Welcome to the Ghetto.

This advice is good, but a bit pointless unless someone actually logs into the expat forum and either copy pastes this info or directs the people to look at this thread.

Look into share accomm. A couple of years ago I rented out my spare room to someone moving from the UK – worked out well for both of us. There are lots of websites with details of share houses avail.

As someone who up until earlier this year worked in Security (local alarm monitoring and responses for national companies without offices), I dispute Lilli’s earlier comment re: low crime rates in Charnwood.
They may well have quite a low -reported- crime rate, but it seemed Charnwood a fairly high rate of monitored alarm systems per person, and also a higher alarm:house value ratio than even their neighbouring suburbs.
It wasn’t my job to report every incident to authorities, just log and advise the client, and if they wanted to report it that was their decision.

I suggest there -is- a reason for the Charnwood stereotype.
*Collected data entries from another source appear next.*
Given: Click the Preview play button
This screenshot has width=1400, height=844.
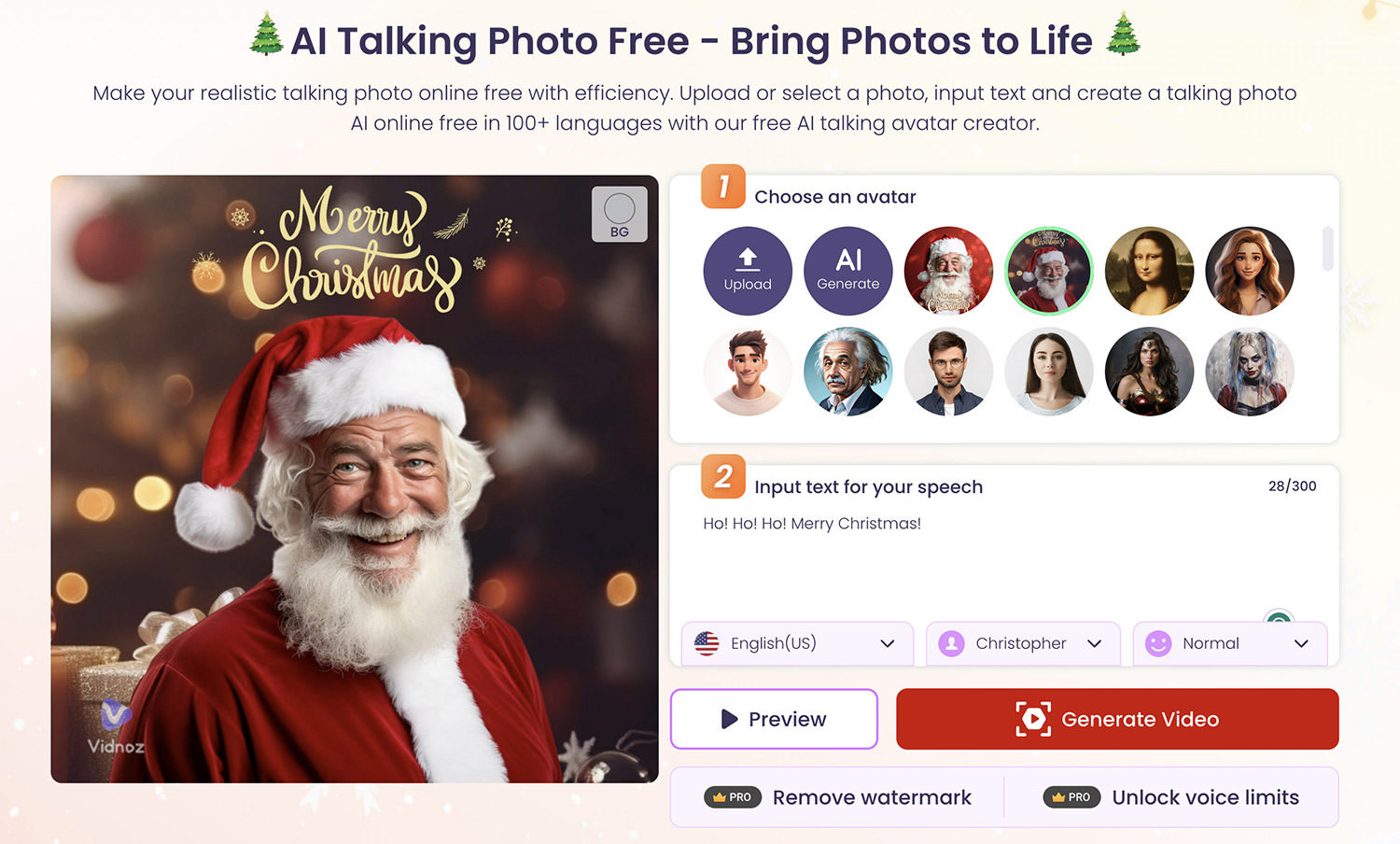Looking at the screenshot, I should point(774,719).
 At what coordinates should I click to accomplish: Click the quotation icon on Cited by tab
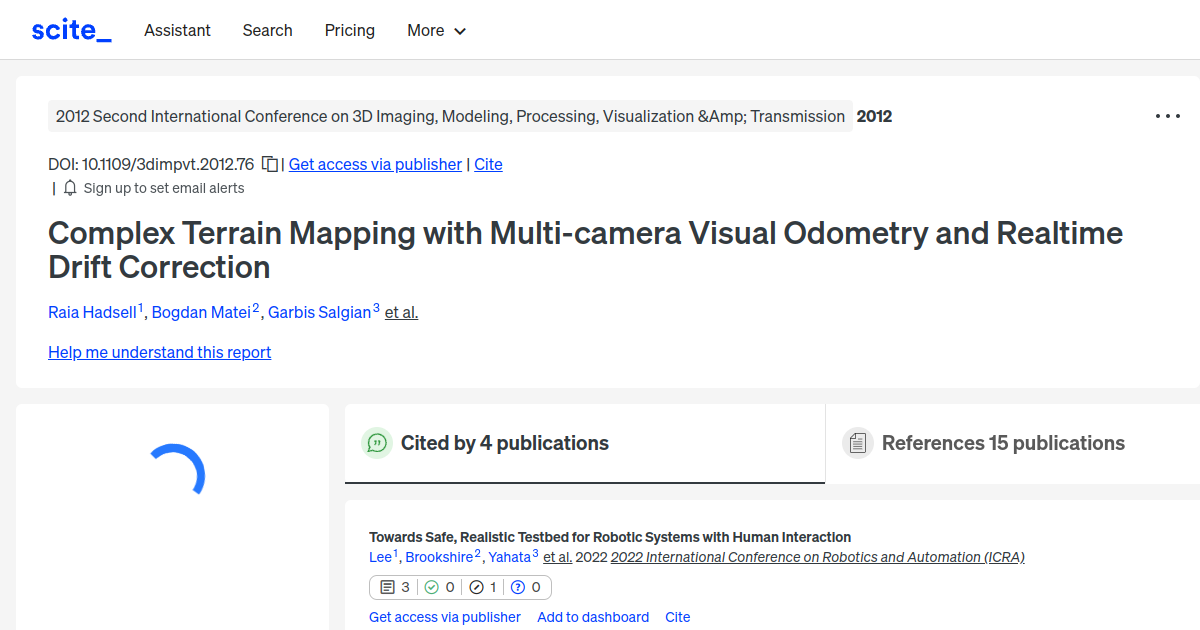pos(377,443)
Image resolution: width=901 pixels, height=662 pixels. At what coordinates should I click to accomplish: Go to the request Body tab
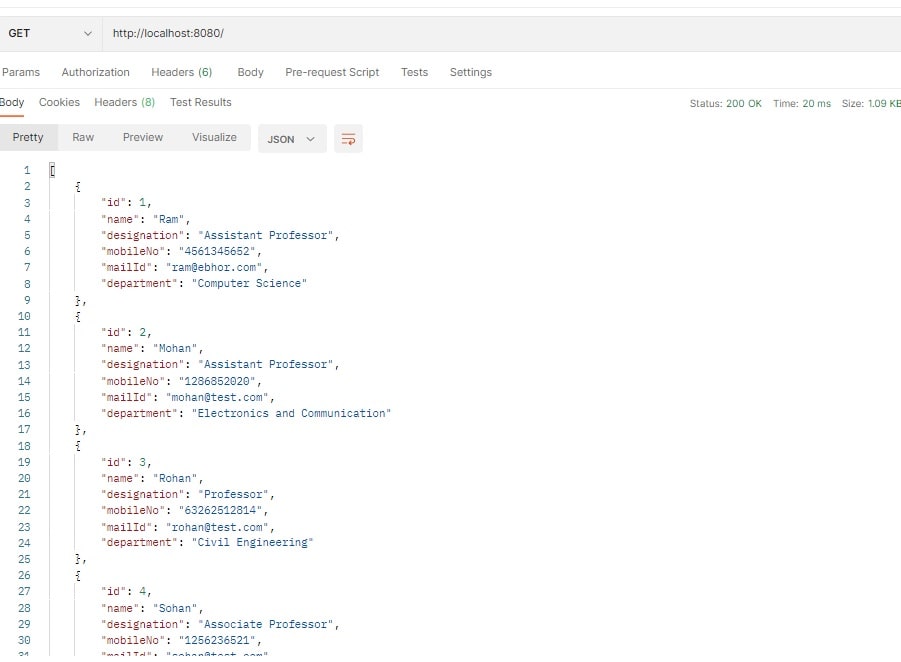click(250, 72)
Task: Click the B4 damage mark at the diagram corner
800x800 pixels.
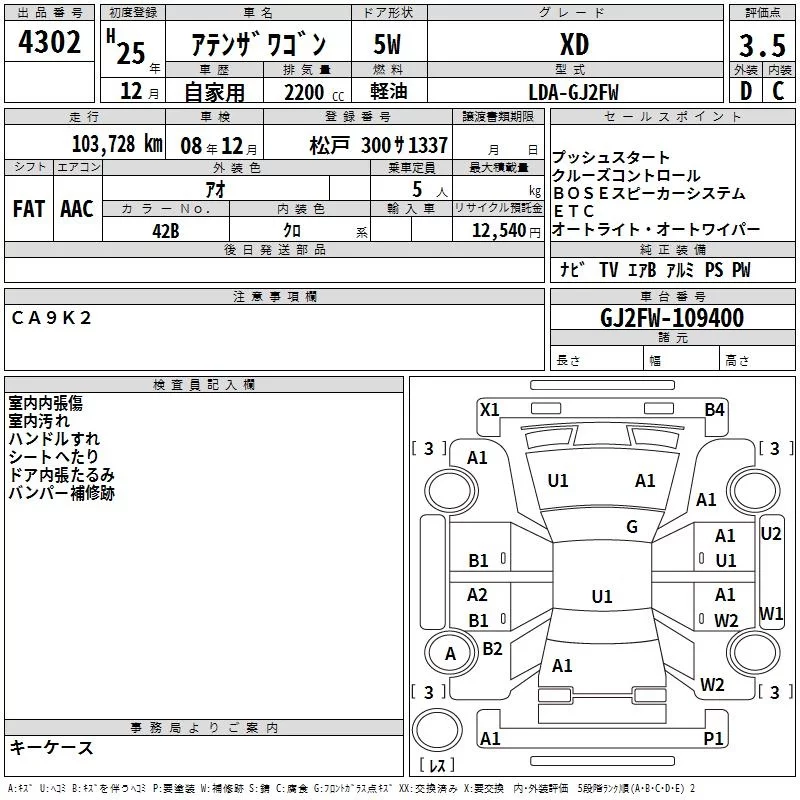Action: pos(713,409)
Ingeegoodbee7:35 pm 11 Sep 07

I guess they picked a good time to enter the market – there seems to be heaps of properties for sale in spring – I guess its everyone trying to off-load their place before water restrictions really kick in and their gardens start looking like crap.

They might have trouble finding, buying and finalising a property sale in eight weeks though.

And the stereotyping rolls on … *bravo*

Charnwood, according to a Charnwood-dwelling colleague, purportedly has quite a low crime rate.. “Thieves don’t steal from their own backyards!”..

“Buy a house in the ACT asap”?

Without paying through the nose, these people are keen on either Charnwood-Ngunnawal\South Yass or Conder-Banks\North Cooma, then?

Charnie is alright. If ya gotta vest that is.

gun street girl12:51 pm 11 Sep 07

Just stay away from Charnie, orright?

captainwhorebags12:16 pm 11 Sep 07

Mr Evil: that’s not a bad idea. How about they just find any car with “Australia says YES to refugees” and follow them home. Claim asylum in their house.

My work colleague recently got temp rental accom for his parents in Canberra through Philip Kouvelis real estate. Their phone number is Telephone: (02) 6285 1590 and web page is http://agents.realestate.com.au/philipkouvelis/main.html – he said speak to Ann. I can’t guarentee anything of course but they’re worth a shot.

Give them Deb Foskey’s address – I’m sure she wouldn’t mind them freeloading off her for awhile.